The shared hope of teachers and parents alike is that their children retain what they’ve learned long enough for it to be useful. For the students at CommuniKids, a full language immersion preschool in Falls Church, neither group of adults need to be anxious about seeing results.
“The minute my husband and I went to [CommuniKids] for school orientation, and my husband saw a girl who looked just like ours — blonde haired and blue eyed — speak Spanish, he was sold,” Laiza Casas Reidenbach, a native Spanish speaker, said of her now 10-year-old daughter.
Founded in 2003 by Raúl Echevarría and Jeannine Piacenza, the preschool was originally housed in the basement of the Wisconsin Avenue Baptist Church in Washington, D.C. There, the parents had their own children serve as the “guinea pigs,” in Echevarría’s words, to see how quickly they would pick up the language.
They didn’t have to wait long. Echevarría was speaking Spanish at home with his son back then and had his son enrolled in the nascent Spanish immersion school he co-founded, but much to his surprise, his son was starting to speak English about two weeks after classes began. Echevarría checked in with other parents to see if they had noticed anything similar in their own kids, and English-speaking parents said that their children were starting to speak Spanish.
“When the child is two and a half years old, their language is not defined. So the children are learning whatever language it is that they’re being presented to, in the same way that they would be learning their first language,” Echevarría said. “That to me, as a language teacher by trade, was really mind blowing.”
It’s a credit to the program he and Piacenza put together, which received glowing approval from parents.
Bozena Radzewicz-Bak took her son to CommuniKids after a Spanish-speaking colleague told her that children catch on to the language there better than they do in Spain. As someone who learned to speak multiple languages growing up in her native Poland, she wanted her son to get a head start on the multilingual path she began with “disastrous” grammar books at age 15.

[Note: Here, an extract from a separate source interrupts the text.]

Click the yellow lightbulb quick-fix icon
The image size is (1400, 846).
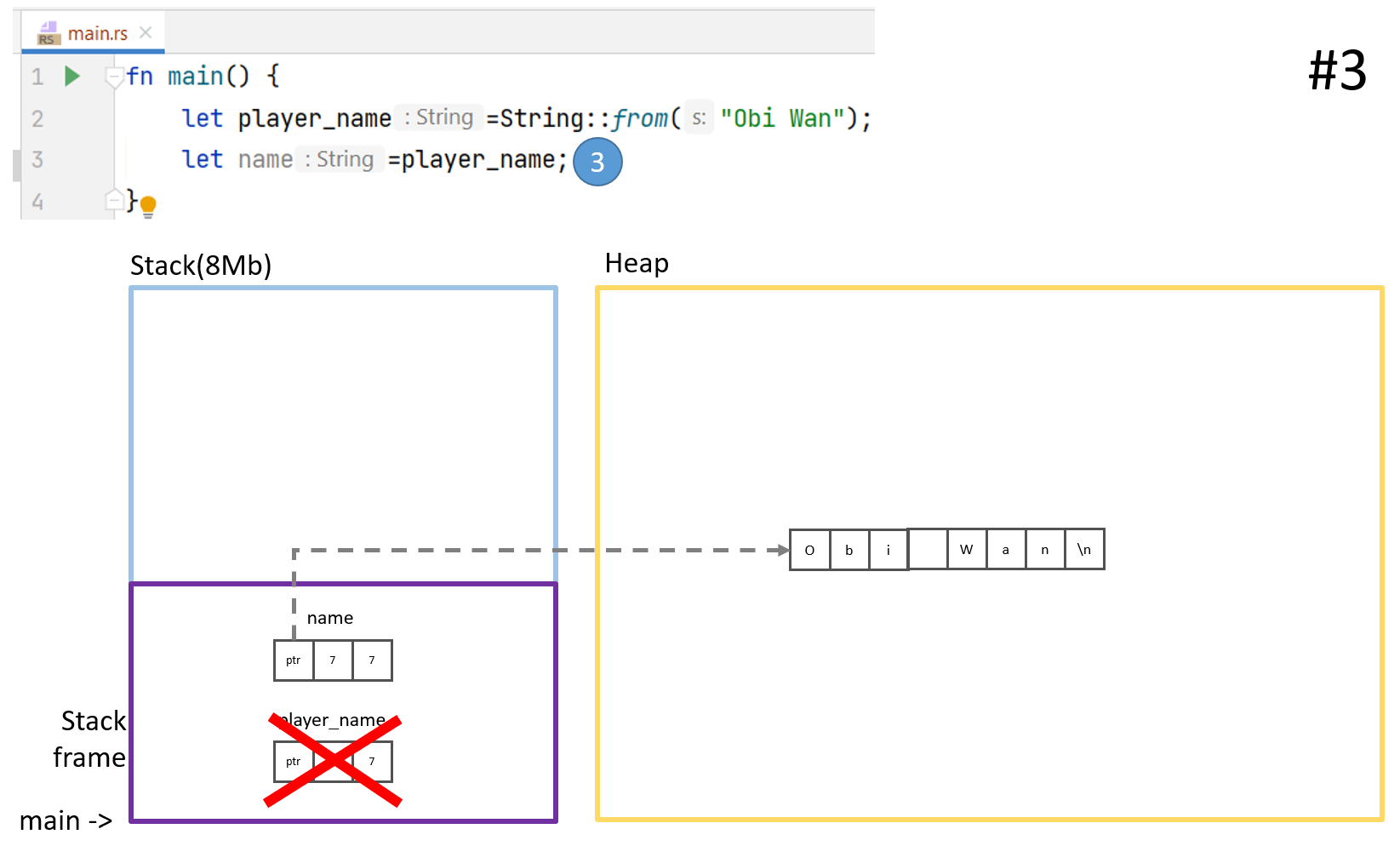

Now a 10-year-old at the Washington International School, she told the News-Press that her son’s Spanish language skills have stayed strong. On top of speaking Polish and English at home, he took some French courses as well, allowing him to understand four languages proficiently.
French native Jean-Luc Sansfaute has a six-year-old son who recently completed the program. The purpose in enrolling his son was so he could communicate with Sansfuate’s French-speaking parents fluently. Even Sansfaute’s English-speaking spouse has started to pick up some French being around his son.
Cristina Chapman’s son graduated from CommuniKids nearly a decade ago, and has maintained a fluent grasp of the Spanish language since then. While Chapman, who is Puerto Rican-American, is glad that her son can speak to his grandparents in their natural language with ease (while also translating for his father, who only knows English, while abroad), her main motivation was for him to take pride in his culture. Understanding the language of his Puerto Rican roots opened the door to just that.
“All of this love for not only the language, but for the culture and history, started at CommuniKids,” Chapman said, and mentioned that her son did reports on countrymen such as baseball player Roberto Clemente and painter Jean-Michael Basquiat. “It’s almost like language led into a discovery of what it really is like to be a bilingual child. It colored his journey as an elementary and middle school student.”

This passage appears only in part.